Some more quotes that show the problem:

"It feels almost surreal," Carlos Delgado said, "We were too good to finish like this."

Apparently not, Carlos.

Then there's this one from earlier in the week, a quote that was reported by Kieth and Ron during the game, and repeated on the air by Mike & the Dog today, but I haven't yet seen it in print:

"We're so good sometimes we just get bored."

Are you serious?

Fredo said...

Francesa just said the Ron & Kieth were so on target in the last few weeks that they have clearly cemented their status as "the best broadcast booth in America. I think you can say that now."

I don't listen to enough booths to compare, but I certainly find the Cohen/Darling/Hernandez to be the most interestng booth I've ever gotten to listen to as a Mets fan.

Still miss Murph for play-by-play, though.

Fredo said...

The Delgado quote in full, reported by Mark Hale in the NY Post on Wedendsday:

"I think at times we get a little careless. We've got so much talent, I think sometimes we get bored."

You won 5 of your last 17!!!! With the season hanging in the balance!!!!

Carlos, among the illustrious pitchers who beat your team coming down the stretch were these:
Shearn, Moylan, Geary, Albaladejo, Colome, Tankersly, Chico, Bergmann, and Hanrahan, Kim and Kensing.
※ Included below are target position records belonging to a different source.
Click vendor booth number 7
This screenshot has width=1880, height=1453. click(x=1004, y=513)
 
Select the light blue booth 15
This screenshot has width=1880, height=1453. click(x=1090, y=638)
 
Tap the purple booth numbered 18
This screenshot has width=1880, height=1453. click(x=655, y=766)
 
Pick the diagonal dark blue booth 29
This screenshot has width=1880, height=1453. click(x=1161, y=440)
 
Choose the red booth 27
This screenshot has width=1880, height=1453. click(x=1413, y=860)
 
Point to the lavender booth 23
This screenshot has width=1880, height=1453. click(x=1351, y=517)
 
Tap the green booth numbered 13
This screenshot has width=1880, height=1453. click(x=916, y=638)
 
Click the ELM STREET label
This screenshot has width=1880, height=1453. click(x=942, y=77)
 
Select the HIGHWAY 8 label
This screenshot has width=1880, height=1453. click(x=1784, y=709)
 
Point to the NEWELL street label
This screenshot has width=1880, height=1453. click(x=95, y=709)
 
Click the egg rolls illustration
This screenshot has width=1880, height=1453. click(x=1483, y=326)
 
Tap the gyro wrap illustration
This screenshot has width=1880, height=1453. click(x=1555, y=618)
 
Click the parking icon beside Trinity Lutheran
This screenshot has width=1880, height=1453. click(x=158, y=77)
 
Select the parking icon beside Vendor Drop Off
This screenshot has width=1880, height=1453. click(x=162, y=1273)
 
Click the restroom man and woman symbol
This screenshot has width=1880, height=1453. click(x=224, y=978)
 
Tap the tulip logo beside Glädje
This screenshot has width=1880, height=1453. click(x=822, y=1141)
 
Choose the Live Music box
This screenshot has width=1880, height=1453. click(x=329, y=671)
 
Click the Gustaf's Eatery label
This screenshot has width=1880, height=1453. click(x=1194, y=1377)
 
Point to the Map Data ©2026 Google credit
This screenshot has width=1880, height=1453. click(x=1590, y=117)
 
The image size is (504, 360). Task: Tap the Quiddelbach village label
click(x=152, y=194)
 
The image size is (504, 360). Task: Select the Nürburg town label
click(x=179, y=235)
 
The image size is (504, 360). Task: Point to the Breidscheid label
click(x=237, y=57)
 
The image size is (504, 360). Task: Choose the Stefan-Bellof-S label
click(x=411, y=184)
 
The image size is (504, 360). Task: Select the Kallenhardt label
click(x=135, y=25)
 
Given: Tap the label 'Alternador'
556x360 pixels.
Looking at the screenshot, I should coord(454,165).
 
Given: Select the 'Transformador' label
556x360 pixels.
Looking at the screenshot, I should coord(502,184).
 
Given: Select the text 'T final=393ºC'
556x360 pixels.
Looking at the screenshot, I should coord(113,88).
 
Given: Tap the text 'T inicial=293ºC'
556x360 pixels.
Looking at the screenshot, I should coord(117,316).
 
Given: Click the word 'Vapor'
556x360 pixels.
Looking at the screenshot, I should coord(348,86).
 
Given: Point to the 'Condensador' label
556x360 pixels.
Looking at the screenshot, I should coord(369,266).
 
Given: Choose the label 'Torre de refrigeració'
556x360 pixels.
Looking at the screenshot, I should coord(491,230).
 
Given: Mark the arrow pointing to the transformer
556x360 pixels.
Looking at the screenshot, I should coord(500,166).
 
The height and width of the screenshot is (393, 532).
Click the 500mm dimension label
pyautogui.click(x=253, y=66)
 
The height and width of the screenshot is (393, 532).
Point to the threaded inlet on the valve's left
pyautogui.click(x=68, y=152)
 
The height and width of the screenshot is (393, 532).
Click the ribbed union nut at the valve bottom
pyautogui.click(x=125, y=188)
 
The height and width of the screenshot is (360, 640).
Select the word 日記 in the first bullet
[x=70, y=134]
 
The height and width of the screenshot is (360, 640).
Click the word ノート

Look at that list---so good you get bored???!!! C'mon!!!

HT: Francesa.

SheaHeyKid said...

This team played lazy, unmotivated and disinterested baseball all season. They clearly had an attitude that winning each game was unimportant. After all, how could it matter - they were the Mets, the team who were automatically guaranteed the NL east, right?

I don't think trading reyes is out of the question, especially for a #1 pitcher. Pick up A-rod, move him back to SS.

Next, as much as I think Willie is responsible for setting the tone and he was too hands off, I also don't see obvious great managers around the league I'd rather have. My guess is he stays, but perhaps Wilpon cracks down on how the team is run and forces a certain attitude and respect to be present.

Ultimately I hope Omar realizes that this is not simply a "band-aid" solution and thinking we were just one win away; therefore, thinking that only small changes are required. The problem is much more deep rooted than that, and also expect the braves to improve themselves in offseason.